• What the task asks: Reproduce the listing below, substituting "Where do I click to:" for each occurrence of "Where should I click to:" and keeping every other character the same.

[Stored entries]
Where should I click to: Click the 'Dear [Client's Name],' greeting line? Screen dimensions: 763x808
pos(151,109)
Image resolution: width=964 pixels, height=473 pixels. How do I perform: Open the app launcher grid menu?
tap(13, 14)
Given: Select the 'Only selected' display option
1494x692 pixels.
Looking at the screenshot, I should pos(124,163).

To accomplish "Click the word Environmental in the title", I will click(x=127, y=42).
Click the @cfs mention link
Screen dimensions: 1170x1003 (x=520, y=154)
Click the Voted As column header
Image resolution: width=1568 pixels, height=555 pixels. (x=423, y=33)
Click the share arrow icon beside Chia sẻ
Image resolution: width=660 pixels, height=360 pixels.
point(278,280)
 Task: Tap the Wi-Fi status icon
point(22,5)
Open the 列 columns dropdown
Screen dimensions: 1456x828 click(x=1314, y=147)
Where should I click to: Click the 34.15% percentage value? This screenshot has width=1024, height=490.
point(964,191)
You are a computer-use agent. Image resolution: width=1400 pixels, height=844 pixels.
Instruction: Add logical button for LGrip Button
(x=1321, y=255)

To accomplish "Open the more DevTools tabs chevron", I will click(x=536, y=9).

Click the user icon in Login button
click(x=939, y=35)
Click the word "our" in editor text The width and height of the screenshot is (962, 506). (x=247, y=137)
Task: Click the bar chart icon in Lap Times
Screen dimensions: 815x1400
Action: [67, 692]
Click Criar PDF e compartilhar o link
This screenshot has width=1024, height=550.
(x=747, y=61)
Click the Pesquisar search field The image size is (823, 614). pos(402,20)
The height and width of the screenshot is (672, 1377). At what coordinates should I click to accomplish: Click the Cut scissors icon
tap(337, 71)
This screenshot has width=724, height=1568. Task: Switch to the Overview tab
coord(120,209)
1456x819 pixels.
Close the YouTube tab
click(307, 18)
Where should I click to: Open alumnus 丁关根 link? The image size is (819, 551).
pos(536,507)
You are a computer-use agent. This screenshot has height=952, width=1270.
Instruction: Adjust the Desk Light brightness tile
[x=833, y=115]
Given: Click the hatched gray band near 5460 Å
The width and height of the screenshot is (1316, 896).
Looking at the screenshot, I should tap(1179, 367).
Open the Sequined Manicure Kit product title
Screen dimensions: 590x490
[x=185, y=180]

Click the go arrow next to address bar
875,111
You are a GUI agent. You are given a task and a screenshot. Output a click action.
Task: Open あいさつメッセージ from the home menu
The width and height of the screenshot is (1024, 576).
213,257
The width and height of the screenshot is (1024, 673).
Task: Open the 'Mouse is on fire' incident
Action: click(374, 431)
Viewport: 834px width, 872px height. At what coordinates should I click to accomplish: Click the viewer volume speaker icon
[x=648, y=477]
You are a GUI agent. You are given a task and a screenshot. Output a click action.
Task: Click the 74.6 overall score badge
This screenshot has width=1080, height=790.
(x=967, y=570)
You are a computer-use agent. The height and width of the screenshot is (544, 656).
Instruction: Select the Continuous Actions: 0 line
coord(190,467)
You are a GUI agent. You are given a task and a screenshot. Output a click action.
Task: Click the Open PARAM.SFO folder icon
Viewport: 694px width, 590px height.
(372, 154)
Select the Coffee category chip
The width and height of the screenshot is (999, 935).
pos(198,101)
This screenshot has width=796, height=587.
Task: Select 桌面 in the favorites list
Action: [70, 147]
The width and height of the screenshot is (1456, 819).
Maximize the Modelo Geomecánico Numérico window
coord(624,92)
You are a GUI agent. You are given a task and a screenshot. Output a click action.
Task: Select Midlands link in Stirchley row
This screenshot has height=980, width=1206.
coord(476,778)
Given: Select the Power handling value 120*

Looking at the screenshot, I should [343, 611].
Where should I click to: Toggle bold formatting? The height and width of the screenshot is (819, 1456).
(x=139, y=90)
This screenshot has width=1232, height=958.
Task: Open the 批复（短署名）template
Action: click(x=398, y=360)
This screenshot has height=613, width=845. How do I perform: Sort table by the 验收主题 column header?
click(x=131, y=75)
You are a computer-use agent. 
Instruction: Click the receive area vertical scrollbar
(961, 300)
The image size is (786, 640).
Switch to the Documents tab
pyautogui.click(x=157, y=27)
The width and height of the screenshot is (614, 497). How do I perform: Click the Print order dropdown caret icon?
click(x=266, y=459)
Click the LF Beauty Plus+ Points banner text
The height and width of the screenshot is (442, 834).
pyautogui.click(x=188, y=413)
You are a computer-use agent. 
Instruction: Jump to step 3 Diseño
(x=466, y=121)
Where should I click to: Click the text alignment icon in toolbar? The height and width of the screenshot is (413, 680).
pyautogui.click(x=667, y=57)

• Full answer:
Where do I click to: Click the 'Dear [Client's Name],' greeting line? Screen dimensions: 763x808
pos(151,109)
Image resolution: width=964 pixels, height=473 pixels. How do I perform: Open the app launcher grid menu?
tap(13, 14)
Given: Select the 'Only selected' display option
1494x692 pixels.
Looking at the screenshot, I should pos(124,163).

To accomplish "Click the word Environmental in the title", I will click(x=127, y=42).
Click the @cfs mention link
Screen dimensions: 1170x1003 (x=520, y=154)
Click the Voted As column header
Image resolution: width=1568 pixels, height=555 pixels. (x=423, y=33)
Click the share arrow icon beside Chia sẻ
Image resolution: width=660 pixels, height=360 pixels.
point(278,280)
 Task: Tap the Wi-Fi status icon
point(22,5)
Open the 列 columns dropdown
Screen dimensions: 1456x828 click(x=1314, y=147)
Where do I click to: Click the 34.15% percentage value? This screenshot has width=1024, height=490.
point(964,191)
You are a computer-use agent. Image resolution: width=1400 pixels, height=844 pixels.
Instruction: Add logical button for LGrip Button
(x=1321, y=255)

To accomplish "Open the more DevTools tabs chevron", I will click(x=536, y=9).

Click the user icon in Login button
click(x=939, y=35)
Click the word "our" in editor text The width and height of the screenshot is (962, 506). (x=247, y=137)
Task: Click the bar chart icon in Lap Times
Screen dimensions: 815x1400
Action: [67, 692]
Click Criar PDF e compartilhar o link
This screenshot has width=1024, height=550.
(x=747, y=61)
Click the Pesquisar search field The image size is (823, 614). pos(402,20)
The height and width of the screenshot is (672, 1377). At what coordinates should I click to accomplish: Click the Cut scissors icon
tap(337, 71)
This screenshot has width=724, height=1568. Task: Switch to the Overview tab
coord(120,209)
1456x819 pixels.
Close the YouTube tab
click(307, 18)
Where do I click to: Open alumnus 丁关根 link? The image size is (819, 551).
pos(536,507)
You are a computer-use agent. This screenshot has height=952, width=1270.
Instruction: Adjust the Desk Light brightness tile
[x=833, y=115]
Given: Click the hatched gray band near 5460 Å
The width and height of the screenshot is (1316, 896).
Looking at the screenshot, I should tap(1179, 367).
Open the Sequined Manicure Kit product title
Screen dimensions: 590x490
[x=185, y=180]

Click the go arrow next to address bar
875,111
You are a GUI agent. You are given a task and a screenshot. Output a click action.
Task: Open あいさつメッセージ from the home menu
The width and height of the screenshot is (1024, 576).
213,257
The width and height of the screenshot is (1024, 673).
Task: Open the 'Mouse is on fire' incident
Action: click(374, 431)
Viewport: 834px width, 872px height. At what coordinates should I click to accomplish: Click the viewer volume speaker icon
[x=648, y=477]
You are a GUI agent. You are given a task and a screenshot. Output a click action.
Task: Click the 74.6 overall score badge
This screenshot has width=1080, height=790.
(x=967, y=570)
You are a computer-use agent. The height and width of the screenshot is (544, 656).
Instruction: Select the Continuous Actions: 0 line
coord(190,467)
You are a GUI agent. You are given a task and a screenshot. Output a click action.
Task: Click the Open PARAM.SFO folder icon
Viewport: 694px width, 590px height.
(372, 154)
Select the Coffee category chip
The width and height of the screenshot is (999, 935).
pos(198,101)
This screenshot has width=796, height=587.
Task: Select 桌面 in the favorites list
Action: [70, 147]
The width and height of the screenshot is (1456, 819).
Maximize the Modelo Geomecánico Numérico window
coord(624,92)
You are a GUI agent. You are given a task and a screenshot. Output a click action.
Task: Select Midlands link in Stirchley row
This screenshot has height=980, width=1206.
coord(476,778)
Given: Select the Power handling value 120*

Looking at the screenshot, I should [343, 611].
Where do I click to: Toggle bold formatting? The height and width of the screenshot is (819, 1456).
(x=139, y=90)
This screenshot has width=1232, height=958.
Task: Open the 批复（短署名）template
Action: click(x=398, y=360)
This screenshot has height=613, width=845. How do I perform: Sort table by the 验收主题 column header?
click(x=131, y=75)
You are a computer-use agent. 
Instruction: Click the receive area vertical scrollbar
(961, 300)
The image size is (786, 640).
Switch to the Documents tab
pyautogui.click(x=157, y=27)
The width and height of the screenshot is (614, 497). How do I perform: Click the Print order dropdown caret icon?
click(x=266, y=459)
Click the LF Beauty Plus+ Points banner text
The height and width of the screenshot is (442, 834).
pyautogui.click(x=188, y=413)
You are a computer-use agent. 
Instruction: Jump to step 3 Diseño
(x=466, y=121)
Where do I click to: Click the text alignment icon in toolbar? The height and width of the screenshot is (413, 680).
pyautogui.click(x=667, y=57)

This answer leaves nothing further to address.